Data items
::::
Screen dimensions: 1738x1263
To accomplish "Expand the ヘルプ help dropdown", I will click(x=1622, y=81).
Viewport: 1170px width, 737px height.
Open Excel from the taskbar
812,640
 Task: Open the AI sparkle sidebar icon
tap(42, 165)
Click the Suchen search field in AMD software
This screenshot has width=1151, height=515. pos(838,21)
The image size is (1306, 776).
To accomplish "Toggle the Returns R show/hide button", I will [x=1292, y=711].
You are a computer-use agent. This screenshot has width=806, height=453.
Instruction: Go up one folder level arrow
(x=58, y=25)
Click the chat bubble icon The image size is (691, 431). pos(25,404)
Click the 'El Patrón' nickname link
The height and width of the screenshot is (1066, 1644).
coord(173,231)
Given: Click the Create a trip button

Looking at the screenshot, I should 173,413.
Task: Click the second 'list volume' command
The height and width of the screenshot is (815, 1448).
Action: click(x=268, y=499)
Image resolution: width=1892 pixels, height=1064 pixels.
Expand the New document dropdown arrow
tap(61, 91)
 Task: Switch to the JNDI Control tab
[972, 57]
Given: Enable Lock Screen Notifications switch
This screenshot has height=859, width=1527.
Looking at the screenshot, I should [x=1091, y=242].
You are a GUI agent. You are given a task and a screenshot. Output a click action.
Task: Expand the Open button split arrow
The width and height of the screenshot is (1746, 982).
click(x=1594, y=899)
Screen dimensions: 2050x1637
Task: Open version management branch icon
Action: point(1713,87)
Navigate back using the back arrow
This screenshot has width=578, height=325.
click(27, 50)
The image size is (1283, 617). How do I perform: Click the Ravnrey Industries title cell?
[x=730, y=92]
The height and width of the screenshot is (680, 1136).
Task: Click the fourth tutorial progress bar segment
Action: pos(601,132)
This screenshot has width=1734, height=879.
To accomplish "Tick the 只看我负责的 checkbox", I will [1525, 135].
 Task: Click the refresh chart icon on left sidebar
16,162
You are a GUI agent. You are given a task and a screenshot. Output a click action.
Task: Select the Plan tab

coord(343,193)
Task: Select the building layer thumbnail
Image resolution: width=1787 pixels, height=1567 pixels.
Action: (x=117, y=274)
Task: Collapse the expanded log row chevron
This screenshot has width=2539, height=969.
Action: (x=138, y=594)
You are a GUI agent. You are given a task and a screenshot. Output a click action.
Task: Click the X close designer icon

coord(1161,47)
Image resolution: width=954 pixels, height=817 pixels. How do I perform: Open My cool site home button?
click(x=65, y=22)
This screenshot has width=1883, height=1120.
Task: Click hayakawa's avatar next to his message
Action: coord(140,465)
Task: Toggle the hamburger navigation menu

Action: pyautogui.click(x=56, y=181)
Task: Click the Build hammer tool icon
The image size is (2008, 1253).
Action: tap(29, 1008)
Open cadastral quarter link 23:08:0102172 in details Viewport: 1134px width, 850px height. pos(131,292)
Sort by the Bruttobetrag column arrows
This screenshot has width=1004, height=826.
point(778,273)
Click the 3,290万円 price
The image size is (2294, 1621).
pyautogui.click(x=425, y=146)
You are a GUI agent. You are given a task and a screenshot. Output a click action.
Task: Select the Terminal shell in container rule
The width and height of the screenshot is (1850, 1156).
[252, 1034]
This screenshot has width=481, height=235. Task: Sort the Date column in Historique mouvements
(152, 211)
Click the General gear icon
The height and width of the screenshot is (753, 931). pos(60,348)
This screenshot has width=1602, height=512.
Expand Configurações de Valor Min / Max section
::::
§ **EXERCISE GOAL**
Above are the records; reproduce all of them exactly.

§ **COMPLETED TASK**
Screen dimensions: 1738x1263
To accomplish "Expand the ヘルプ help dropdown", I will click(x=1622, y=81).
Viewport: 1170px width, 737px height.
Open Excel from the taskbar
812,640
 Task: Open the AI sparkle sidebar icon
tap(42, 165)
Click the Suchen search field in AMD software
This screenshot has width=1151, height=515. pos(838,21)
The image size is (1306, 776).
To accomplish "Toggle the Returns R show/hide button", I will [x=1292, y=711].
You are a computer-use agent. This screenshot has width=806, height=453.
Instruction: Go up one folder level arrow
(x=58, y=25)
Click the chat bubble icon The image size is (691, 431). pos(25,404)
Click the 'El Patrón' nickname link
The height and width of the screenshot is (1066, 1644).
coord(173,231)
Given: Click the Create a trip button

Looking at the screenshot, I should 173,413.
Task: Click the second 'list volume' command
The height and width of the screenshot is (815, 1448).
Action: click(x=268, y=499)
Image resolution: width=1892 pixels, height=1064 pixels.
Expand the New document dropdown arrow
tap(61, 91)
 Task: Switch to the JNDI Control tab
[972, 57]
Given: Enable Lock Screen Notifications switch
This screenshot has height=859, width=1527.
Looking at the screenshot, I should [x=1091, y=242].
You are a GUI agent. You are given a task and a screenshot. Output a click action.
Task: Expand the Open button split arrow
The width and height of the screenshot is (1746, 982).
click(x=1594, y=899)
Screen dimensions: 2050x1637
Task: Open version management branch icon
Action: point(1713,87)
Navigate back using the back arrow
This screenshot has width=578, height=325.
click(27, 50)
The image size is (1283, 617). How do I perform: Click the Ravnrey Industries title cell?
[x=730, y=92]
The height and width of the screenshot is (680, 1136).
Task: Click the fourth tutorial progress bar segment
Action: pos(601,132)
This screenshot has width=1734, height=879.
To accomplish "Tick the 只看我负责的 checkbox", I will [1525, 135].
 Task: Click the refresh chart icon on left sidebar
16,162
You are a GUI agent. You are given a task and a screenshot. Output a click action.
Task: Select the Plan tab

coord(343,193)
Task: Select the building layer thumbnail
Image resolution: width=1787 pixels, height=1567 pixels.
Action: (x=117, y=274)
Task: Collapse the expanded log row chevron
This screenshot has width=2539, height=969.
Action: (x=138, y=594)
You are a GUI agent. You are given a task and a screenshot. Output a click action.
Task: Click the X close designer icon

coord(1161,47)
Image resolution: width=954 pixels, height=817 pixels. How do I perform: Open My cool site home button?
click(x=65, y=22)
This screenshot has width=1883, height=1120.
Task: Click hayakawa's avatar next to his message
Action: coord(140,465)
Task: Toggle the hamburger navigation menu

Action: pyautogui.click(x=56, y=181)
Task: Click the Build hammer tool icon
The image size is (2008, 1253).
Action: tap(29, 1008)
Open cadastral quarter link 23:08:0102172 in details Viewport: 1134px width, 850px height. pos(131,292)
Sort by the Bruttobetrag column arrows
This screenshot has width=1004, height=826.
point(778,273)
Click the 3,290万円 price
The image size is (2294, 1621).
pyautogui.click(x=425, y=146)
You are a GUI agent. You are given a task and a screenshot. Output a click action.
Task: Select the Terminal shell in container rule
The width and height of the screenshot is (1850, 1156).
[252, 1034]
This screenshot has width=481, height=235. Task: Sort the Date column in Historique mouvements
(152, 211)
Click the General gear icon
The height and width of the screenshot is (753, 931). pos(60,348)
This screenshot has width=1602, height=512.
Expand Configurações de Valor Min / Max section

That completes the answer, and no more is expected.